However, it is important to consider that the climate benefit associated with biogenic carbon storage is only achieved when replaced by the growth of another tree, which normally takes decades. Therefore, even if still representing a renewable resource, within a short time horizon, timber construction cannot be climate neutral. Moreover, in the European context, studies have shown that there is an insufficient quantity of timber to meet the expected demand if there were to be a complete shift towards a timber-based built environment.

Rammed earth has also been largely used in construction due to its strength, durability, non-combustibility, and ability to enhance indoor air quality, starting in the 16th and 17th centuries. With the advent of the Industrial Revolution, however, standardizing earthen materials became difficult, making it challenging to utilize them as effectively as concrete and bricks.

Nowadays, because of low embodied carbon, availability, safety, and thermal characteristics of these building materials, they become a particularly attractive alternatives to more traditional ones. Moreover, there is the potentiality to circumvent disadvantages, such as on-site weather-dependency, by using prefabricated elements and innovative manufacturing processes. In this regard, the Austrian company Erden has developed a technique to prefabricate rammed earth wall elements that can be stacked to construct large-scale buildings.

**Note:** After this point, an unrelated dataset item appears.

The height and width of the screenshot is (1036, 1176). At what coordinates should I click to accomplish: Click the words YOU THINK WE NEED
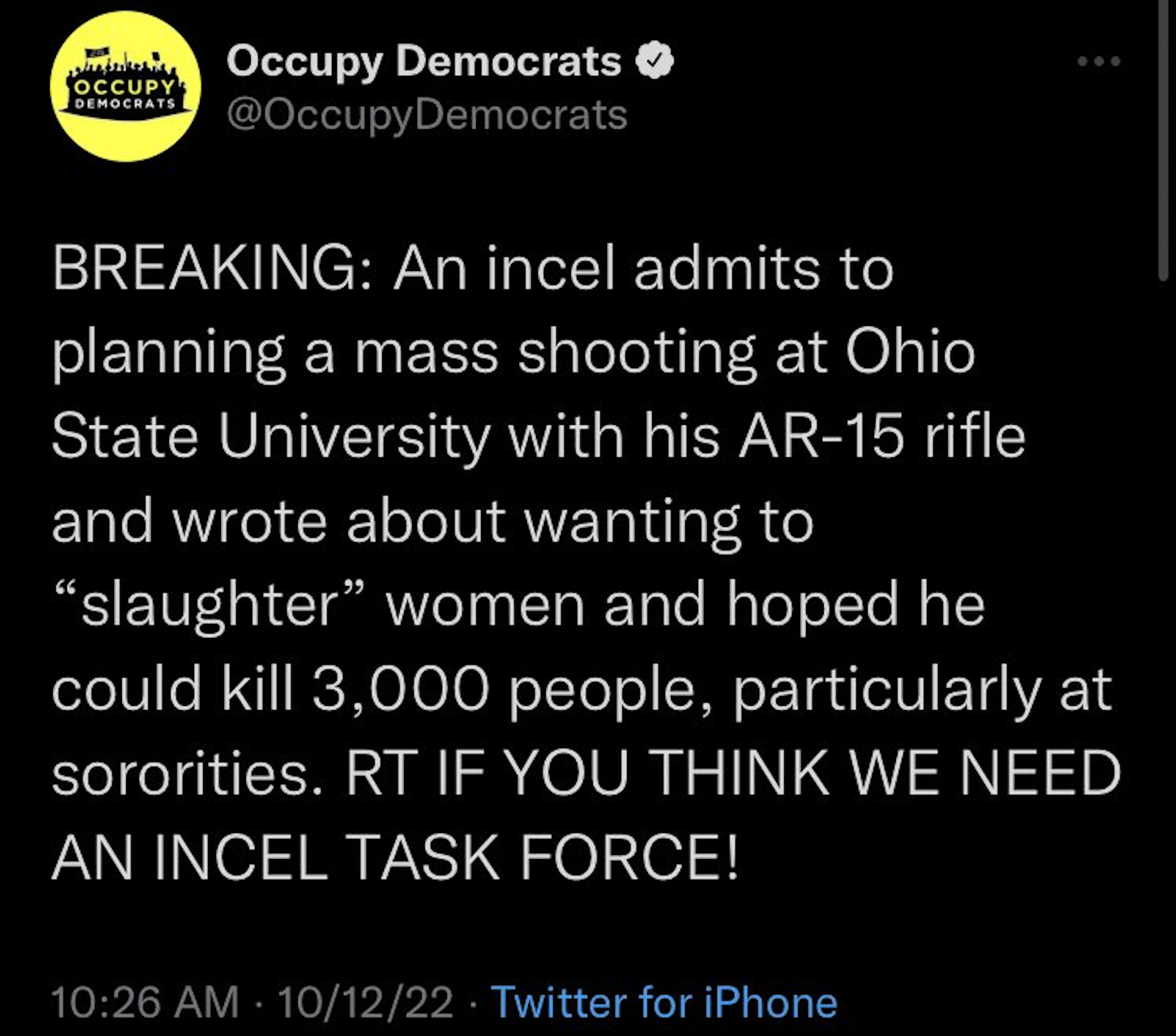pyautogui.click(x=814, y=773)
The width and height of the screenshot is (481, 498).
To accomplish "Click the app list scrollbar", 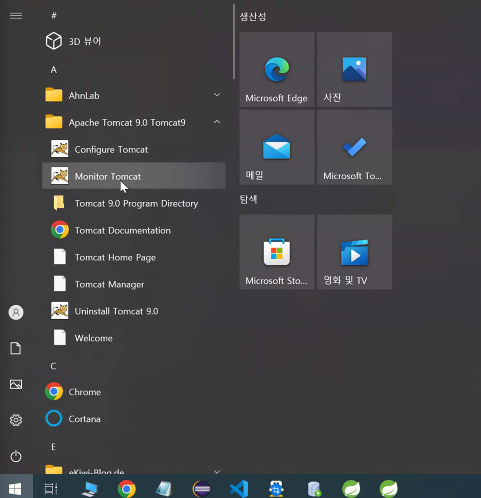I will 234,41.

The Belgian BC Materials, instead, transforms excavated earth into building materials, with the production of earth blocks masonry, plasters and paints.

Moreover, the use of additive manufacturing enters the debate as a method with the potentiality to enhance the level of quality in detailing, accuracy, finishing, and reproducibility, while reducing labour needs and increasing in pace. In this regard, a collaboration between Mario Cucinella Architects and Wasp, an Italian company specialised in 3D printing, has resulted in the first 3D-printed, fully circular housing constructions made by earth, called TECLA.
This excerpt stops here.